As organizações têm uma estrutura humana, elas são formadas e mantidas em bases de algum interesse mútuo entre os seus participantes. As pessoas vêem as organizações como um meio de ajudá-las a atingirem ‘os seus objetivos’, enquanto as organizações necessitam das pessoas para ajudarem na consecução dos ‘objetivos organizacionais’.

Os objetivos que os funcionários possuem e os ‘objetivos organizacionais’ podem ser amplos e coincidentes como, por exemplo, o respeito pela a sociedade e a preocupação em executar práticas sociais. O que formaria um objetivo comum, um interesse mútuo.

Um funcionário percebendo que sua empresa atua beneficiando a sociedade tentará agir de forma mais consciente e responsável no ambiente de trabalho.

O assunto abordado possui uma grande importância para o progresso do comportamento organizacional, eficiência das empresas e desenvolvimento da parceria (funcionários e empresa), para que consigam caminhar unidos e prósperos para maior atuação da responsabilidade social.

  • Conteúdo e níveis da mudança organizacional

A cultura representa um papel fundamental nos processos de transformação organizacional, pois se têm percebido que existi um papel causal da cultura no sucesso ou fracasso da mudança. Alguns tipos de cultura organizacional facilitam a aceitabilidade da mudança, enquanto outras não muito, a gerência deve primeiro entender o tipo de cultura que prevalece na organização, para então adotar uma ou mais abordagens que organizem a empresa e seus colaboradores nela.
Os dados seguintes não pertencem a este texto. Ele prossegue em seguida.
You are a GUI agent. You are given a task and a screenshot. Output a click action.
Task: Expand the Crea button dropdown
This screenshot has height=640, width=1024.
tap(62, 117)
A preocupação em se lidar com a cultura organizacional advém do fato que, muitas vezes, ela está relacionada à resistência à mudança – que é mais um tópico de forte presença na literatura organizacional. Segundo Cornell (1996), a resposta à mudança (ou a possibilidade de mudança) pode tomar a forma de afastamento (continua-se o trabalho como se a mudança não tivesse acontecido), resistência (oposição direta à mudança), aceitação (se aceita o inevitável, embora não se deseje); ou adoção (adoção positiva da mudança como uma nova oportunidade). Existe, também, a possibilidade de indecisão ou de decisão pessoal de superar a resistência à mudança.

  • Psicanálise

Podemos utilizar a psicanálise como uma forma de entender o que se passa com as pessoas na organização. Traçar perfis de comportamento e assim adequar e encaixar os funcionários no setor que mais seria adequado para ele, onde pudesse produzir com qualidade.

  • Behaviorismo

Percebemos que essa linha de estudo está bastante interligada as maneiras de administrar o comportamento humano em contextos organizacionais. A melhor maneira de administrar o comportamento é controlar o meio, onde nos deparamos com o conceito de estimulo resposta. As pessoas realizam ações influenciadas pelo meio e dependendo da maneira como são tratadas e das recompensas obtidas, esse comportamento tenderá a se repetir ou não.

  • Gestalt

É a percepção que cada funcionário tem do trabalho que desempenha, da sua vida e das pessoas com as quais convive. A organização, hoje em dia, direciona suas atenções para essa visão, pois tudo depende também de como as pessoas percebem seu ambiente de trabalho, logicamente se o local onde uma pessoa irá trabalhar não for visivelmente organizado, limpo, calmo, o colaborador terá uma visão de que é ruim trabalhar naquele meio e tenderá a apresentar uma resistência ao trabalho, não desempenhando suas tarefas como deveria e até mesmo tomando certo desgosto pelas tarefas que irá desempenhar.

  • Considerações finais

Durando o processo de realização do trabalho, chegamos a conclusão de que o comportamento não pode ser administrado em sua plenitude e que a melhor maneira de inserir e controlar , mesmo que parcialmente, o comportamento de um funcionário em seu ambiente de trabalho, é controlar o meio em que ele desempenha suas atividades, para que este apresente o comportamento esperado, agindo de acordo com o planejamento e alcançando o seu principal objetivo, trazer crescimento para si e para a organização.